Algemeen Nederlands Woordenboek

Algemeen Nederlands Woordenboek (2009-heden)

Gepubliceerd op 30-05-2017

zomerhalfjaar

betekenis & definitie

halfjaar waarin de zomer valt.

periode van zes maanden waarin de zomer valt en die, afhankelijk van de gehanteerde berekening, begint in maart, april of mei; halfjaar waarin de zomer valt.

Voorbeelden:
Ons winterhalfjaar (23 september-21 maart = 179 dagen) is korter dan ons zomerhalfjaar (21 maart-23 september = 186 dagen).
http://nl.wikibooks.org/wiki/Kosmografie/Bewegingen_van_de_aarde_en_de_maan, 2012

Het karakter van de weersverschijnselen in Nederland hangt in sterke mate af van het seizoen. Dit geldt niet alleen voor de temperatuur, maar ook voor de buiigheid van neerslag, voor mist, wind, onweer en talloze andere verschijnselen. De grootste verschillen treden uiteraard op tussen zomer en winter.
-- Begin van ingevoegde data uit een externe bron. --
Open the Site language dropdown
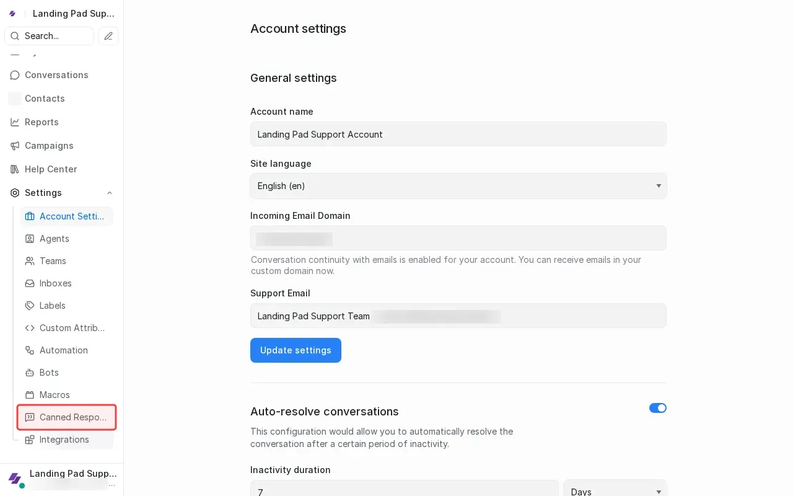The image size is (793, 496). (458, 186)

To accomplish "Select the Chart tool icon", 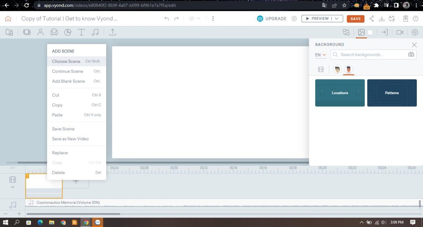I will pyautogui.click(x=68, y=32).
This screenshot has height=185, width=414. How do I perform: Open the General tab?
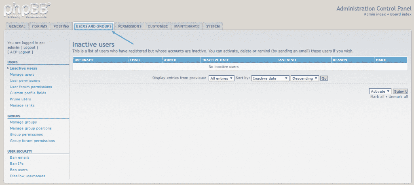click(x=17, y=26)
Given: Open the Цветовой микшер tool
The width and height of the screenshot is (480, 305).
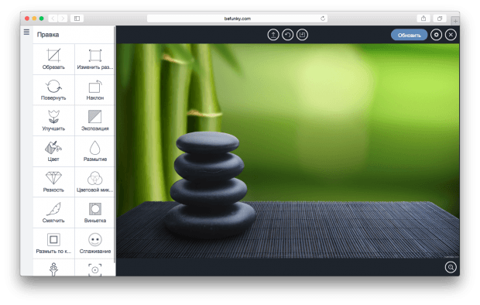Looking at the screenshot, I should pyautogui.click(x=95, y=182).
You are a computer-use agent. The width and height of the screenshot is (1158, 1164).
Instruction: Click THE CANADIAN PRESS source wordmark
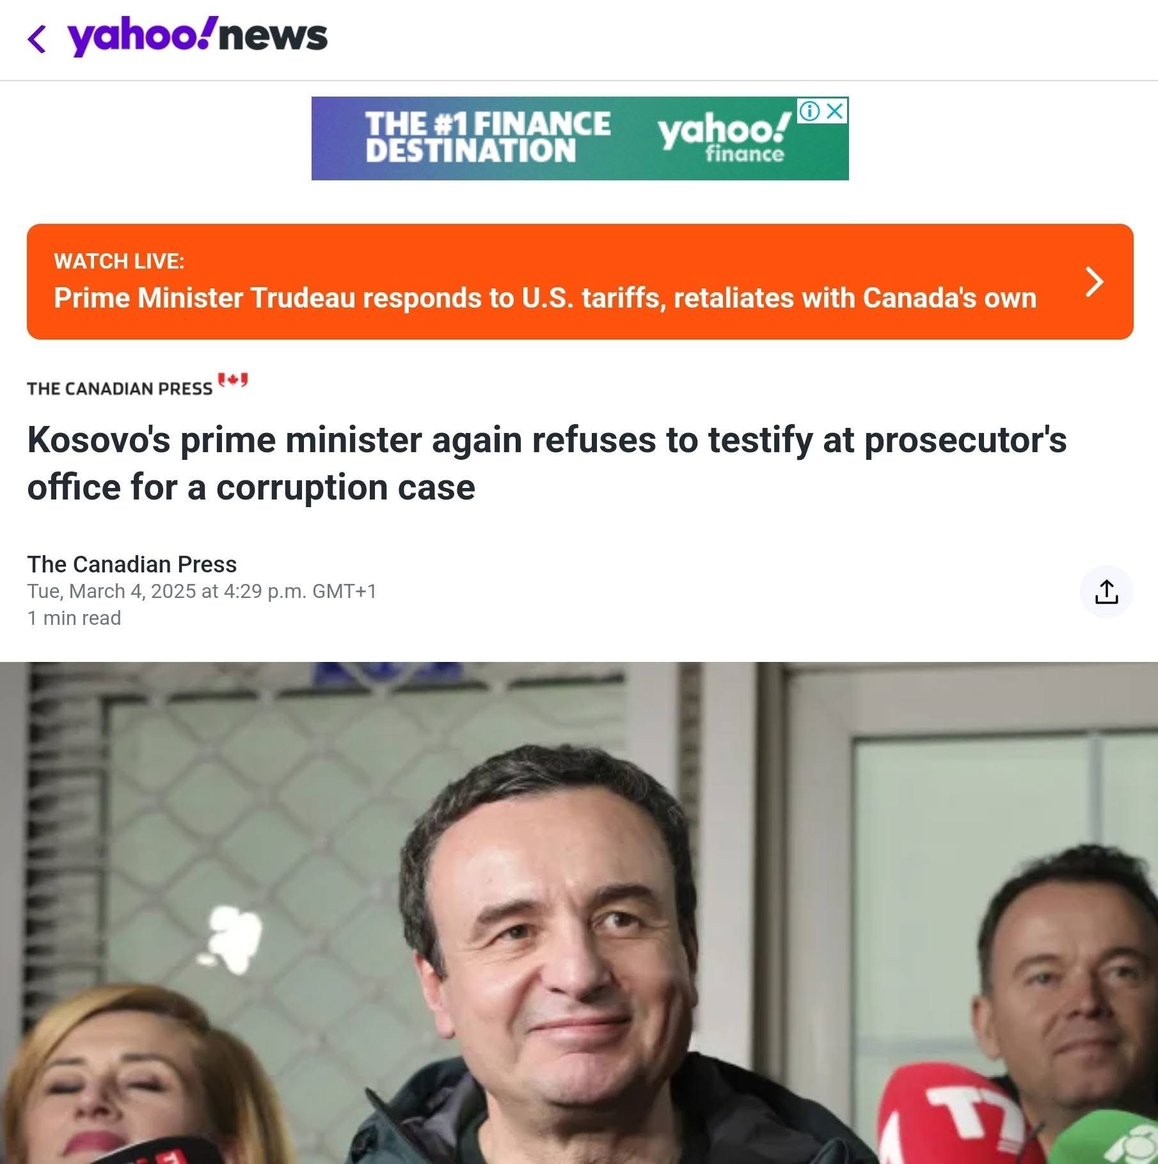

Daarom wordt in de hier gepresenteerde meetreeksen vaak onderscheid gemaakt tussen het zomerhalfjaar (april t/m september) en het winterhalfjaar (oktober t/m maart).
http://www.knmi.nl/onderzk/index-nl.html

De minimale concentratie van opgelost zuurstof in het pelagiaal van de Zeeschelde mag niet minder dan 5 mg zuurstof/L bedragen in het zomerhalfjaar (1 mei - 30 oktober) en mag niet minder dan 6 mg zuurstof/L bedragen in het winterhalfjaar (1 november - 30 april).
http://www.scheldemonitor.be/indicatoren/pdf/SIF_zuurstofhuishouding.pdf

Natuurmonumenten laat het hele jaar IJslandse paarden en runderen in Kampina rondlopen. In het zomerhalfjaar (mei tot november) lopen er meer runderen dan in het winterhalfjaar.